The Stoic, however, while recognizing the law of necessity as existing in the world, assumed the existence of a world of mind, ever in conflict with this world of necessity; over which he assumed the mind was capable of obtaining such an ascendency as to rise above all its accidents and causes, and even become indifferent to if not independent of the same. With the Stoic, then, life was a battle and a progress, out of which was developed that sturdy self-reliance which looked down upon the accidents of earth and the social conflicts and their petty aims, with scorn and contempt.

The errors in each of these earlier systems grew out of a too hasty generalization. They assumed the world and man to be what they were not. They misconceived the character of the facts with which they had to deal; and hence all their systems and all their reasonings ended only in flat absurdities, and could not end otherwise. Such systems were in open contradiction with human consciousness, and, however logical and well reasoned they might be, could have no hold upon the popular mind, could exert very little sway over it. The mass rely upon consciousness, and not upon logic; while the philosopher, taking his premise, his datum, his starting point, follows his logic into whatever absurdities and impossibilities it may lead him, setting aside as illusory the plainest facts of consciousness, when they come in conflict with the conclusion wrought out by his logic. But nature is stronger than logic, and will in the conflict prevail. Hence all such systems have been limited in their influence, and ultimately laid aside as intellectual rubbish, fit only to be burned up.

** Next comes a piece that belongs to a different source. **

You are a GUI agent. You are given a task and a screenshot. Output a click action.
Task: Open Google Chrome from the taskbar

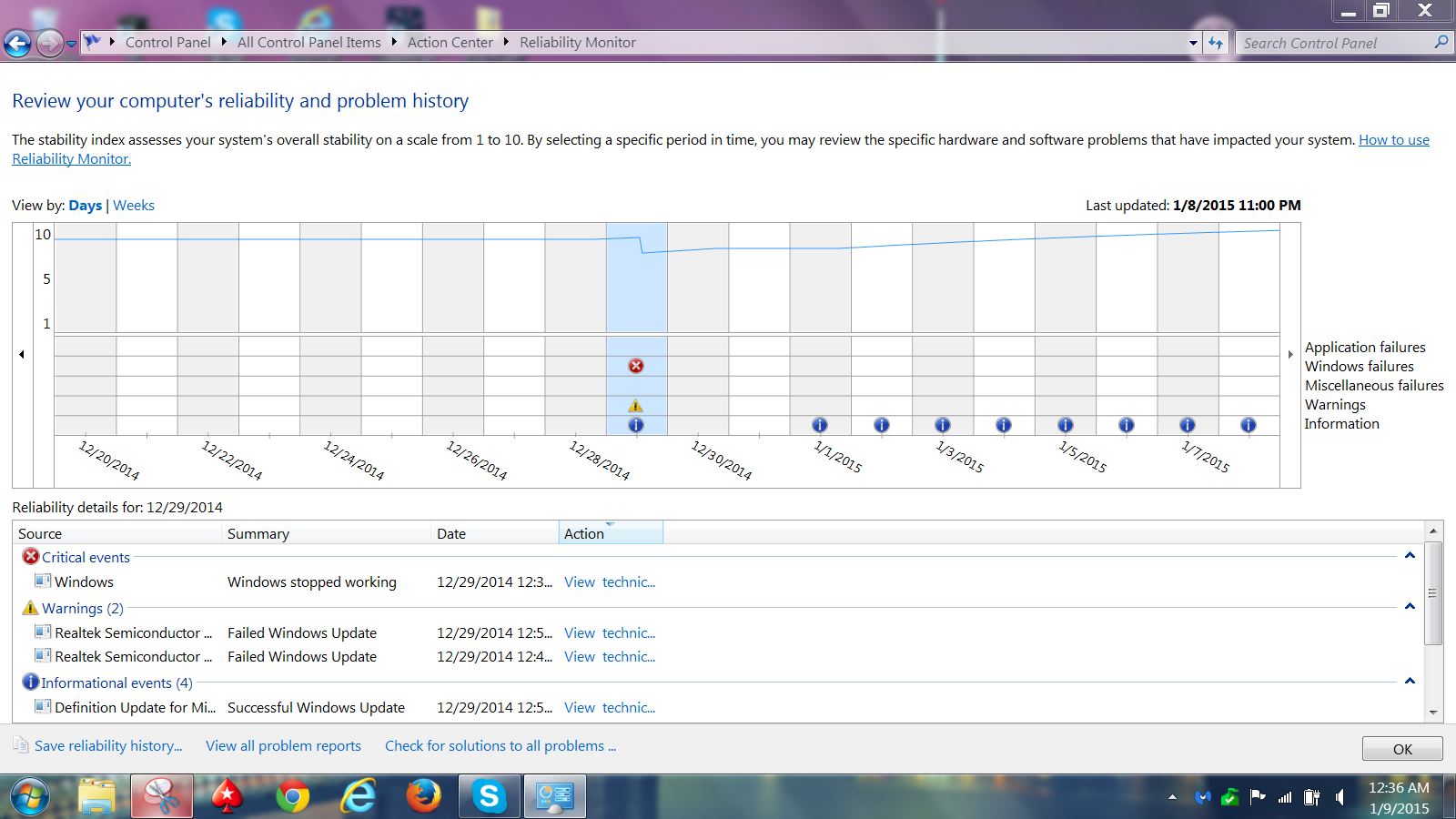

No correct moral system can then be constructed unless the facts of life are truly comprehended, unless the true theory of life has

been comprehended. The facts must be first ascertained; the facts upon which depend all morality, and without which a science of duty cannot exist. If these facts are misunderstood, or false facts are assumed, the system must be false and will end in contradictions and palpable absurdities—must end in contradicting human consciousness.

In moral science these two things are to be done : first, the facts must be found, assumed; secondly, the relations which humanity sustains in view of these facts-the life which these facts implyis to be ascertained.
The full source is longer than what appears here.